David Sacks' AI Power Play Backfires, Splits Tech and Sparks a State-Federal Showdown

Trump's order to preempt state AI laws chases one federal rule but ignites backlash and uncertainty. Lawsuits loom as states push ahead, so plan for mixed rules for now.

Published on: Dec 21, 2025
David Sacks' AI Power Play Backfires, Splits Tech and Sparks a State-Federal Showdown

Trump's AI Preemption Push: What Executives Need to Do Now

President Donald Trump signed an executive order to curb state-level AI regulation. The move, driven by top AI adviser David Sacks, aims to force a single federal standard and stop what he called "a confusing patchwork" of rules.

Tech leaders agree on the goal. But the method - a hard shove from the White House instead of a congressional deal - has sparked backlash across parties and states, and introduced new uncertainty for companies planning AI rollouts.

Why this matters to your strategy

The order attempts to preempt state AI laws and direct federal agencies to push back on states. Legal experts and industry groups expect court challenges, and many doubt the order will hold up as a durable shield.

Congress had been inching toward a compromise: preemption in exchange for federal rules on kids' safety and frontier models. That momentum stalled. California's recent AI safety law - a rare win blending industry, Democrats, and pro-business Republicans - is now a flashpoint.

The result: uncertainty. As one investor put it, "Businesses don't like uncertainty… and this is an uncertain future for any EO." Governors and attorneys general from both parties are signaling they'll defend state action.

Where the politics stand

Sacks helped write and sell the order. Supporters cite his wins on crypto and chips policy. Critics - including some on the right - say the approach bulldozed potential deals and made AI a partisan fight.

California's governor blasted the order. Florida's governor said his state has the right to regulate AI and would likely prevail in court. On the Hill, efforts to tuck a preemption deal into the defense bill died after the order leaked and hardened positions.

The final order did soften slightly, carving out room for states to regulate AI's impact on children. Still, many expect a legal fight with limited short-term relief for industry.

What to expect next

  • Litigation over federal preemption vs. state authority. Injunctions are likely, which prolongs uncertainty.
  • States will keep legislating. Expect action in California, New York, Texas, Florida, and others.
  • Congress may revisit a federal framework, but timing is unclear. Some expect movement in 2026.
  • Federal agencies may selectively challenge states - but outcomes will vary by circuit.

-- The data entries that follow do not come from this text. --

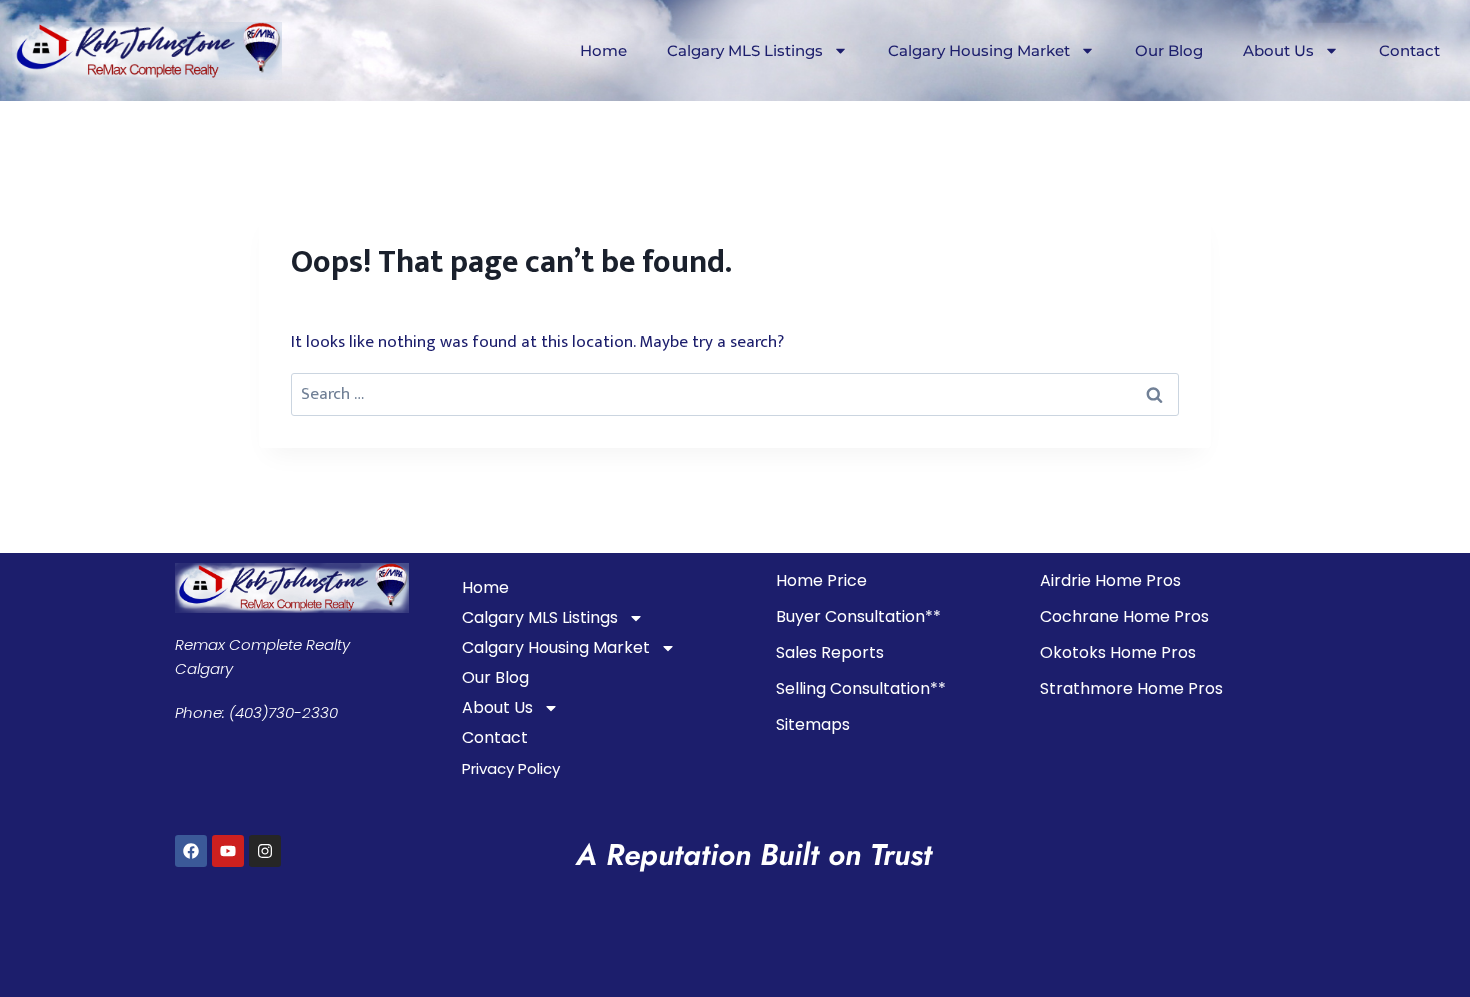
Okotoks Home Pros (1118, 652)
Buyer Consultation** (858, 616)
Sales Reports (830, 652)
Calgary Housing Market (979, 50)
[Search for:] (735, 394)
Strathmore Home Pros (1131, 688)
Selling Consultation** (861, 688)
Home (603, 50)
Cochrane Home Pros (1124, 616)
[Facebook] (191, 851)
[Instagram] (265, 851)
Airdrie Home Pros (1110, 580)
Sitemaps (813, 724)
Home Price (821, 580)
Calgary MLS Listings (745, 50)
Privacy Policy (511, 768)
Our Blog (1169, 50)
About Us (1278, 50)
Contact (1409, 50)
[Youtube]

Executive playbook: De-risk your next 12-18 months

  • Run dual-track compliance. Assume the EO could stall. Build to a national baseline while meeting stricter state rules where you operate.
  • Adopt a credible standard. Use the NIST AI Risk Management Framework for model, data, and monitoring controls. It travels well across regulators.
  • Treat minors' safety as nonnegotiable. The order's carveout makes this a safe bet for enforcement. Stand up content filters, age gating, and abuse reporting with audit trails.
  • Segment product risk. Gate or geofence high-risk features (synthetic media, biometric inference, autonomous actions) until you have state-ready controls.
  • Contract for volatility. Add "regulatory pivot" clauses with vendors and customers to adjust data use, disclosures, and model behavior without renegotiation.
  • Strengthen model governance. Document model cards, evaluation thresholds, red-teaming, and rollback plans. Keep an approval log for significant model changes.
  • Vendor accountability. Require attestations on training data provenance, eval results, child-safety controls, and incident response times.
  • Public affairs and legal. Join coalitions, prepare testimony, and brief state AGs early. Budget for amicus and compliance engineering, not just lobbying.
  • Board oversight. Quarterly brief on regulatory exposure, state-by-state risk, and incident metrics. Tie executive comp to AI risk objectives.
  • Scenario plan. Model three paths: EO stands, EO enjoined, federal deal passes with partial preemption. Define triggers for spend, launches, and GTM changes.

Signals to watch

  • Early injunctions in challenges to the order - these will set the tone for preemption claims.
  • State bills targeting safety, transparency, synthetic media, and liability standards.
  • Congressional movement on a package pairing preemption with kids' safety and frontier model rules.
  • Agency guidance that hints at how DOJ or Commerce will treat state action.

Bottom line for operators

Don't bet your roadmap on a clean federal preemption. Assume you'll be selling into a mixed rule set for at least a year. Build to a strong national baseline, add state overlays where you operate, and keep your product toggles ready.

This isn't about winning a DC argument. It's about keeping launches on track, reducing legal drag, and proving you can ship safely under scrutiny.